For all he learned about catching passes and running routes in Manoa, what Salas' five-year stay with the Warriors really honed was his patience.
Salas, befitting someone who holds the school record for receiving yards, knows how to go up and get a ball amid the sandwich of double coverage and he can lay down a pretty good downfield block. A lesson learned along the way was how to wait.
It is a good virtue to possess and one that figures to come in handy as the annual NFL Draft runs through its first round today and the drama and hopes build for subsequent rounds tomorrow and Saturday.
The expectation is that Salas will be taken somewhere between the late third round and mid-fifth round, which means a call tomorrow or Saturday. That would make him the highest-taken UH receiver since Ashley Lelie, a first-round selection in 2002.
But for Salas the road to a celebrity at UH was a while in coming. Certainly longer than it would have been at many other schools. At times it must have seemed like a lumbering dream that would never get there.
He can tell you, for instance, how he redshirted his first year and mostly watched for another. He can recall with a smile now how his first couple of years on campus when someone would hear that he might be a football player they would inevitably ask, “Do you ever play?”
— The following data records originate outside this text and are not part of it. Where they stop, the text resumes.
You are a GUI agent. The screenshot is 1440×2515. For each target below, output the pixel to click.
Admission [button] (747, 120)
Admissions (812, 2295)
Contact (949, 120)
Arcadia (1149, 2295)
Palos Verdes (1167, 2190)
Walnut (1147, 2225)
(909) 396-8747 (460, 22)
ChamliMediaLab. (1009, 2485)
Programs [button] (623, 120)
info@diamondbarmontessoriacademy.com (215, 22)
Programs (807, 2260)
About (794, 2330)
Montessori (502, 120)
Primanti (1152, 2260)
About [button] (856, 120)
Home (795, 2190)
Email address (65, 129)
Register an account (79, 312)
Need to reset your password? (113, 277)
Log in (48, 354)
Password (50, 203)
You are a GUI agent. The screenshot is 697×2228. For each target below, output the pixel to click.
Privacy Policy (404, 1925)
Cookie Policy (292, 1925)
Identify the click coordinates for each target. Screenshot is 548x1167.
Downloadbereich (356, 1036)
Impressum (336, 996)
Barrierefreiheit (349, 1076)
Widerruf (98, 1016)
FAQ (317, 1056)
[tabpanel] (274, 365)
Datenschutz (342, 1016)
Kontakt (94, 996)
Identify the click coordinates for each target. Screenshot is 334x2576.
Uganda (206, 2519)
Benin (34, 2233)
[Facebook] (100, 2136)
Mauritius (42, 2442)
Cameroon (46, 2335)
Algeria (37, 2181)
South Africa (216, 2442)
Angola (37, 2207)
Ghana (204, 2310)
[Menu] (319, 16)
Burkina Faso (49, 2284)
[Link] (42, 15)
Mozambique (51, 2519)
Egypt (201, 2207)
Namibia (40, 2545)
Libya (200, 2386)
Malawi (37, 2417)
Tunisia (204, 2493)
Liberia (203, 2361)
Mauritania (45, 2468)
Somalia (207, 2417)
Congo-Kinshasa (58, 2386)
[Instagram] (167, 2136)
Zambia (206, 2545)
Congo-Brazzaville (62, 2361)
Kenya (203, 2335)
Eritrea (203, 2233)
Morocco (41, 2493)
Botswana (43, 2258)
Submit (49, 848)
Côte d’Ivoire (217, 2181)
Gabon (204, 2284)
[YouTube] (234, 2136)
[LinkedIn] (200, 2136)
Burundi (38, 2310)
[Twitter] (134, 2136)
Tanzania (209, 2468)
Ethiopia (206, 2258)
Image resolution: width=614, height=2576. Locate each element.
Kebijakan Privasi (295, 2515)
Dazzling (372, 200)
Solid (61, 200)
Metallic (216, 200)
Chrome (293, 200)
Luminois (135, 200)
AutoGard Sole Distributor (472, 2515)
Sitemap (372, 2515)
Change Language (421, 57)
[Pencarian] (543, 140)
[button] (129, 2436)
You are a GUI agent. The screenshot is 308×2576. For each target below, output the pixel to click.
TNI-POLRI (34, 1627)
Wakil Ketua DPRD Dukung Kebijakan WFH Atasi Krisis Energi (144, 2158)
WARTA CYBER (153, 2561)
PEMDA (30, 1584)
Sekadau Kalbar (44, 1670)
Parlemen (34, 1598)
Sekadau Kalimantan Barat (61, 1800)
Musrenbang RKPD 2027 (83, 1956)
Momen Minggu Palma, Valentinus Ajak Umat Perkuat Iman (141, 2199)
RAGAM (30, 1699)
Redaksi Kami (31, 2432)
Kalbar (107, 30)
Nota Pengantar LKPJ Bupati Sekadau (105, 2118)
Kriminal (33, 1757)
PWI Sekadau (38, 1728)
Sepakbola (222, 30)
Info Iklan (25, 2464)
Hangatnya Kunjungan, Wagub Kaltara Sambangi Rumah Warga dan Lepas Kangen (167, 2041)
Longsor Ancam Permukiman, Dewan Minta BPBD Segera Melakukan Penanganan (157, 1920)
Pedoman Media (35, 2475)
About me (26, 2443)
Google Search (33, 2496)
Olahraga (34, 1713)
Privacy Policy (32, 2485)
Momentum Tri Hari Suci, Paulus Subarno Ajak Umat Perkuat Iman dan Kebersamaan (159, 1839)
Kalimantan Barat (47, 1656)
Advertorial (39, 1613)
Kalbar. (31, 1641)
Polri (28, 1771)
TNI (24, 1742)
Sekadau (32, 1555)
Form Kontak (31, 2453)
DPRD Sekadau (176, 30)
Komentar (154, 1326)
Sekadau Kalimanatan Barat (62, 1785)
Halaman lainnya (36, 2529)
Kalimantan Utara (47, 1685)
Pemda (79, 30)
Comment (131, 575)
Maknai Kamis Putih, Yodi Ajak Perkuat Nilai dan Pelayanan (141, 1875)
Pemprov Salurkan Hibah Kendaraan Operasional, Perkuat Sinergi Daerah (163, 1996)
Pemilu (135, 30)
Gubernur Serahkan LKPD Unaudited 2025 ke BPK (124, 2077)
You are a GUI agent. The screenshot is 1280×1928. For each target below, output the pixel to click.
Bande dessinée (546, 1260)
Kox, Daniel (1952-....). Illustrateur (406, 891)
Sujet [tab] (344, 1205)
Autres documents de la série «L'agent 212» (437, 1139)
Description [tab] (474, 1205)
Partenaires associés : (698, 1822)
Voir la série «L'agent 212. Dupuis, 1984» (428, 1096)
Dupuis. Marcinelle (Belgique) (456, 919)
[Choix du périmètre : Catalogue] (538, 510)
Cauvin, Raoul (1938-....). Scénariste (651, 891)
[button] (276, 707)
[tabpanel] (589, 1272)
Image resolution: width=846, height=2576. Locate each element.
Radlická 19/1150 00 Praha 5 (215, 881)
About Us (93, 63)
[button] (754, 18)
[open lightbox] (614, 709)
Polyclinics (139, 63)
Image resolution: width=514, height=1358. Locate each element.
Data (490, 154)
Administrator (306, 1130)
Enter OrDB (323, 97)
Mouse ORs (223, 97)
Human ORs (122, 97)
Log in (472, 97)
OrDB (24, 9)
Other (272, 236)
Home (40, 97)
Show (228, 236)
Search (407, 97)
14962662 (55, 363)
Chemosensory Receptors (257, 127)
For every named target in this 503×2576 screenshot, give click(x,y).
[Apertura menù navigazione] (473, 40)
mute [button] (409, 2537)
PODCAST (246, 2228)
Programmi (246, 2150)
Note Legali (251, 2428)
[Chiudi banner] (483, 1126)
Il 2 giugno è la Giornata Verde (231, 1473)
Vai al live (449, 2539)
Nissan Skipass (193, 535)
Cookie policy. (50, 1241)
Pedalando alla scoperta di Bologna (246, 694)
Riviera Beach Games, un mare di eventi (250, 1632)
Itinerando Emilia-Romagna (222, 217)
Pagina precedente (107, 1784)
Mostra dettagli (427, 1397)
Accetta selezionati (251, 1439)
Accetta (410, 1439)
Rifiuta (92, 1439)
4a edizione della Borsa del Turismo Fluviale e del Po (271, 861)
And he’d bite back the temptation to tell them confidently, “Just wait, you'll see” in favor of explaining he was stuck behind Davone Bess, Ryan Grice-Mullen, Jason Rivers and C.J. Hawthorne, a bunch of receivers people had heard of.
It was known as paying his dues and waiting his turn and Salas did plenty of both. All the while, regular visitors to the Warriors’ practices would marvel at his one-handed snares and spread the word about his acrobatic catches to the point that he gained a cult following.
Unfortunately, the one thing he couldn’t grab amid the logjam ahead of him was immediate playing time. And that couldn’t have always been easy for someone who showed in practice that he could be something special.
For the longest time Salas was a practice field All-American waiting for time to prove he could play on a real one under the bright lights.
If he chafed at the hand dealt him, for the most part Salas masked it well. If he considered transferring somewhere else, he was mature enough to think things through.
Just as important, Salas focused on improving his craft and building himself up to look like the on-the-field third-team Associated Press All-American he would become.
Maybe that’s why, when he did get on the field, he played like he belonged there. Beginning with a touchdown in his first game and an eye-opening breakout game as a sophomore at Florida, Salas displayed an unmistakable it-is-my-time resolve.
For Salas, the wait this week to see his name crawl across the TV screen comes with the realization that it is payoff time on all that hard-learned patience.